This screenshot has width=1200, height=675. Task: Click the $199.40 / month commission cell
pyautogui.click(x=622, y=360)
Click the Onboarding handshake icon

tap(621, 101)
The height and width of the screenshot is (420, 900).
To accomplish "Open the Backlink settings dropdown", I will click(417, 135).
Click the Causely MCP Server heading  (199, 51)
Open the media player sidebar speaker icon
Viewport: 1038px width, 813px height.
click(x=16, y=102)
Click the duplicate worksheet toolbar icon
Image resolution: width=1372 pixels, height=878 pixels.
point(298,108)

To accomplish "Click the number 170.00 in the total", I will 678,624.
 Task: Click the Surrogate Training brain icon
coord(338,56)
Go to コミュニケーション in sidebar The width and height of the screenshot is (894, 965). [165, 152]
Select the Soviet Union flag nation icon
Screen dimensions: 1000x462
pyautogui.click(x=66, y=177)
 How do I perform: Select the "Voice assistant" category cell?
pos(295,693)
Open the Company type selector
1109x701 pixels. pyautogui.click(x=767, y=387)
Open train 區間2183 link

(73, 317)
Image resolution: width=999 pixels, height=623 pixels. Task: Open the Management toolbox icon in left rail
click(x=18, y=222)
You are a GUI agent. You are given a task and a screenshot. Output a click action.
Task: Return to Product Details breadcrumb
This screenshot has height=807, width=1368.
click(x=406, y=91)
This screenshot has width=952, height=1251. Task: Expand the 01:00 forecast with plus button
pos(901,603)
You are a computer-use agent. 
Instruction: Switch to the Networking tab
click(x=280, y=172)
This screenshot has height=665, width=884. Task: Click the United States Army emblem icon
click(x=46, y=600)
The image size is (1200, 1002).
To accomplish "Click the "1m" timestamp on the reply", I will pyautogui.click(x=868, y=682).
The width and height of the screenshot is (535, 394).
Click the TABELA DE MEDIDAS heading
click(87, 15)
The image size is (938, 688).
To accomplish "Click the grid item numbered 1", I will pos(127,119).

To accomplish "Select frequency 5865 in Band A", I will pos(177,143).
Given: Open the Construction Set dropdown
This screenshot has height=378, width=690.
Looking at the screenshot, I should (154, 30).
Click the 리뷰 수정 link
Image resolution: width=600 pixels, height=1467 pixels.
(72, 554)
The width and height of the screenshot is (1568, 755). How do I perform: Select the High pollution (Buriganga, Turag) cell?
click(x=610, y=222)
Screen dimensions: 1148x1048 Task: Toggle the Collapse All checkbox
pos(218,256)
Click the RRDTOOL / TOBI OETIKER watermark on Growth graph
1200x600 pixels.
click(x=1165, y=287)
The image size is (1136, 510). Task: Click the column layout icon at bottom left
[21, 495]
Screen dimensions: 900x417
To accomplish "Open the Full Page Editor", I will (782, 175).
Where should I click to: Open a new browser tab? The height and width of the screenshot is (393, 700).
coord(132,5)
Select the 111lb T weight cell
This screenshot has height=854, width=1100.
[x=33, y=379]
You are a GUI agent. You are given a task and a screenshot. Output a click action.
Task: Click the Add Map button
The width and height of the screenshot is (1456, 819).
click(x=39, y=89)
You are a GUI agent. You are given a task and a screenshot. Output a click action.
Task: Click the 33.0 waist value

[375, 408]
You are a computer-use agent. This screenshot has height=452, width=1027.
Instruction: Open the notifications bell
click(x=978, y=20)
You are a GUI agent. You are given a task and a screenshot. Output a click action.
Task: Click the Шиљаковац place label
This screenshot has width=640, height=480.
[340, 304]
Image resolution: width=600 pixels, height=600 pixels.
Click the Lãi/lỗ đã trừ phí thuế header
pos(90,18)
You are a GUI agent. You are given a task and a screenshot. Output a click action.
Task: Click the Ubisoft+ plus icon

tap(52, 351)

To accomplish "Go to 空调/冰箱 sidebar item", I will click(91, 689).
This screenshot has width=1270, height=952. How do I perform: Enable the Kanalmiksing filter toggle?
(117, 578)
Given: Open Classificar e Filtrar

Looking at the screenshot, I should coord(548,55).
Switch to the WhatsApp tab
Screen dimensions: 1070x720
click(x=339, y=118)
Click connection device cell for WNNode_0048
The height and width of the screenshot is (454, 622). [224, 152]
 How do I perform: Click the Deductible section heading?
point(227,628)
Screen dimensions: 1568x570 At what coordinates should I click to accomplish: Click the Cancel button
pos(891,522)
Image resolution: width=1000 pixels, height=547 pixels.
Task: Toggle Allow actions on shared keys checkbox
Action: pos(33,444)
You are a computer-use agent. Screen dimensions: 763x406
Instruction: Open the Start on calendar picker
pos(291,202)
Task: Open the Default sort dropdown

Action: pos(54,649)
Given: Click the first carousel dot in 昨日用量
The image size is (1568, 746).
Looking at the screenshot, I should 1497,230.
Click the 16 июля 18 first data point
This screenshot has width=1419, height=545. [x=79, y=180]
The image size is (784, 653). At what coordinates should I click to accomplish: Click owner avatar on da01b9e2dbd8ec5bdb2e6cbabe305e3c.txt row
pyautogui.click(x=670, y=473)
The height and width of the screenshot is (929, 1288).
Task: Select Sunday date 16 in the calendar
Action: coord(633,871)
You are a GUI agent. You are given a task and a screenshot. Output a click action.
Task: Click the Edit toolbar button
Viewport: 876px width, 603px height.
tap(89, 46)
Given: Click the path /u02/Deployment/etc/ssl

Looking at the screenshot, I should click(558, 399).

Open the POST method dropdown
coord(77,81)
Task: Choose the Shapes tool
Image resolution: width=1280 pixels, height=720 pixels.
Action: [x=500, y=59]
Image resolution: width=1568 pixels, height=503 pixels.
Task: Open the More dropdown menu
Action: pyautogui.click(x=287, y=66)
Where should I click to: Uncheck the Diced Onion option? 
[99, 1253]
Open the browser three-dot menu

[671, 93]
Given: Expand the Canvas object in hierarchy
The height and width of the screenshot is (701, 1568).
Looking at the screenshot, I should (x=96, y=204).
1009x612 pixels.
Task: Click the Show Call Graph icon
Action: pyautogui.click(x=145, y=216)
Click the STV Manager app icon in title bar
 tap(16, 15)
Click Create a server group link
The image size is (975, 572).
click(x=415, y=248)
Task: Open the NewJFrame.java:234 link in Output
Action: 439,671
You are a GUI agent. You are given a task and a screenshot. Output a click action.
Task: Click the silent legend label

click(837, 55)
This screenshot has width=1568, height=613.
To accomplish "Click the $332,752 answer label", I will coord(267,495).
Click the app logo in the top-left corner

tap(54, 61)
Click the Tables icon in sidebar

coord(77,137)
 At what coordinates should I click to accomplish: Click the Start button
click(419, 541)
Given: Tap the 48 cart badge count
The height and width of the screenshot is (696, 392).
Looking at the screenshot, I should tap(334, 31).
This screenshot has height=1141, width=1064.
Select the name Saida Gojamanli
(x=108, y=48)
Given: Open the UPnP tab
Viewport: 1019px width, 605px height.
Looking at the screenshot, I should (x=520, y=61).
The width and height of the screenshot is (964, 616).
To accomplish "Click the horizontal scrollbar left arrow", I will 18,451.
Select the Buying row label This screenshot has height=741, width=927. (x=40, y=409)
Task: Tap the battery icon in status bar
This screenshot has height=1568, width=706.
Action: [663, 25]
····················
> What you have to do: Copy out every record above exactly as written.

> Response to the exercise:
This screenshot has width=1200, height=675. Task: Click the $199.40 / month commission cell
pyautogui.click(x=622, y=360)
Click the Onboarding handshake icon

tap(621, 101)
The height and width of the screenshot is (420, 900).
To accomplish "Open the Backlink settings dropdown", I will click(417, 135).
Click the Causely MCP Server heading  (199, 51)
Open the media player sidebar speaker icon
Viewport: 1038px width, 813px height.
click(x=16, y=102)
Click the duplicate worksheet toolbar icon
Image resolution: width=1372 pixels, height=878 pixels.
point(298,108)

To accomplish "Click the number 170.00 in the total", I will 678,624.
 Task: Click the Surrogate Training brain icon
coord(338,56)
Go to コミュニケーション in sidebar The width and height of the screenshot is (894, 965). [165, 152]
Select the Soviet Union flag nation icon
Screen dimensions: 1000x462
pyautogui.click(x=66, y=177)
 How do I perform: Select the "Voice assistant" category cell?
pos(295,693)
Open the Company type selector
1109x701 pixels. pyautogui.click(x=767, y=387)
Open train 區間2183 link

(73, 317)
Image resolution: width=999 pixels, height=623 pixels. Task: Open the Management toolbox icon in left rail
click(x=18, y=222)
You are a GUI agent. You are given a task and a screenshot. Output a click action.
Task: Return to Product Details breadcrumb
This screenshot has height=807, width=1368.
click(x=406, y=91)
This screenshot has width=952, height=1251. Task: Expand the 01:00 forecast with plus button
pos(901,603)
You are a computer-use agent. 
Instruction: Switch to the Networking tab
click(x=280, y=172)
This screenshot has height=665, width=884. Task: Click the United States Army emblem icon
click(x=46, y=600)
The image size is (1200, 1002).
To accomplish "Click the "1m" timestamp on the reply", I will pyautogui.click(x=868, y=682).
The width and height of the screenshot is (535, 394).
Click the TABELA DE MEDIDAS heading
click(87, 15)
The image size is (938, 688).
To accomplish "Click the grid item numbered 1", I will pos(127,119).

To accomplish "Select frequency 5865 in Band A", I will pos(177,143).
Given: Open the Construction Set dropdown
This screenshot has height=378, width=690.
Looking at the screenshot, I should (154, 30).
Click the 리뷰 수정 link
Image resolution: width=600 pixels, height=1467 pixels.
(72, 554)
The width and height of the screenshot is (1568, 755). How do I perform: Select the High pollution (Buriganga, Turag) cell?
click(x=610, y=222)
Screen dimensions: 1148x1048 Task: Toggle the Collapse All checkbox
pos(218,256)
Click the RRDTOOL / TOBI OETIKER watermark on Growth graph
1200x600 pixels.
click(x=1165, y=287)
The image size is (1136, 510). Task: Click the column layout icon at bottom left
[21, 495]
Screen dimensions: 900x417
To accomplish "Open the Full Page Editor", I will (782, 175).
Where should I click to: Open a new browser tab? The height and width of the screenshot is (393, 700).
coord(132,5)
Select the 111lb T weight cell
This screenshot has height=854, width=1100.
[x=33, y=379]
You are a GUI agent. You are given a task and a screenshot. Output a click action.
Task: Click the Add Map button
The width and height of the screenshot is (1456, 819).
click(x=39, y=89)
You are a GUI agent. You are given a task and a screenshot. Output a click action.
Task: Click the 33.0 waist value

[375, 408]
You are a computer-use agent. This screenshot has height=452, width=1027.
Instruction: Open the notifications bell
click(x=978, y=20)
You are a GUI agent. You are given a task and a screenshot. Output a click action.
Task: Click the Шиљаковац place label
This screenshot has width=640, height=480.
[340, 304]
Image resolution: width=600 pixels, height=600 pixels.
Click the Lãi/lỗ đã trừ phí thuế header
pos(90,18)
You are a GUI agent. You are given a task and a screenshot. Output a click action.
Task: Click the Ubisoft+ plus icon

tap(52, 351)

To accomplish "Go to 空调/冰箱 sidebar item", I will click(91, 689).
This screenshot has width=1270, height=952. How do I perform: Enable the Kanalmiksing filter toggle?
(117, 578)
Given: Open Classificar e Filtrar

Looking at the screenshot, I should coord(548,55).
Switch to the WhatsApp tab
Screen dimensions: 1070x720
click(x=339, y=118)
Click connection device cell for WNNode_0048
The height and width of the screenshot is (454, 622). [224, 152]
 How do I perform: Click the Deductible section heading?
point(227,628)
Screen dimensions: 1568x570 At what coordinates should I click to accomplish: Click the Cancel button
pos(891,522)
Image resolution: width=1000 pixels, height=547 pixels.
Task: Toggle Allow actions on shared keys checkbox
Action: pos(33,444)
You are a computer-use agent. Screen dimensions: 763x406
Instruction: Open the Start on calendar picker
pos(291,202)
Task: Open the Default sort dropdown

Action: pos(54,649)
Given: Click the first carousel dot in 昨日用量
The image size is (1568, 746).
Looking at the screenshot, I should 1497,230.
Click the 16 июля 18 first data point
This screenshot has width=1419, height=545. [x=79, y=180]
The image size is (784, 653). At what coordinates should I click to accomplish: Click owner avatar on da01b9e2dbd8ec5bdb2e6cbabe305e3c.txt row
pyautogui.click(x=670, y=473)
The height and width of the screenshot is (929, 1288).
Task: Select Sunday date 16 in the calendar
Action: coord(633,871)
You are a GUI agent. You are given a task and a screenshot. Output a click action.
Task: Click the Edit toolbar button
Viewport: 876px width, 603px height.
tap(89, 46)
Given: Click the path /u02/Deployment/etc/ssl

Looking at the screenshot, I should click(558, 399).

Open the POST method dropdown
coord(77,81)
Task: Choose the Shapes tool
Image resolution: width=1280 pixels, height=720 pixels.
Action: [x=500, y=59]
Image resolution: width=1568 pixels, height=503 pixels.
Task: Open the More dropdown menu
Action: pyautogui.click(x=287, y=66)
Where should I click to: Uncheck the Diced Onion option? 
[99, 1253]
Open the browser three-dot menu

[671, 93]
Given: Expand the Canvas object in hierarchy
The height and width of the screenshot is (701, 1568).
Looking at the screenshot, I should (x=96, y=204).
1009x612 pixels.
Task: Click the Show Call Graph icon
Action: pyautogui.click(x=145, y=216)
Click the STV Manager app icon in title bar
 tap(16, 15)
Click Create a server group link
The image size is (975, 572).
click(x=415, y=248)
Task: Open the NewJFrame.java:234 link in Output
Action: 439,671
You are a GUI agent. You are given a task and a screenshot. Output a click action.
Task: Click the silent legend label

click(837, 55)
This screenshot has width=1568, height=613.
To accomplish "Click the $332,752 answer label", I will coord(267,495).
Click the app logo in the top-left corner

tap(54, 61)
Click the Tables icon in sidebar

coord(77,137)
 At what coordinates should I click to accomplish: Click the Start button
click(419, 541)
Given: Tap the 48 cart badge count
The height and width of the screenshot is (696, 392).
Looking at the screenshot, I should tap(334, 31).
This screenshot has height=1141, width=1064.
Select the name Saida Gojamanli
(x=108, y=48)
Given: Open the UPnP tab
Viewport: 1019px width, 605px height.
Looking at the screenshot, I should (x=520, y=61).
The width and height of the screenshot is (964, 616).
To accomplish "Click the horizontal scrollbar left arrow", I will 18,451.
Select the Buying row label This screenshot has height=741, width=927. (x=40, y=409)
Task: Tap the battery icon in status bar
This screenshot has height=1568, width=706.
Action: [663, 25]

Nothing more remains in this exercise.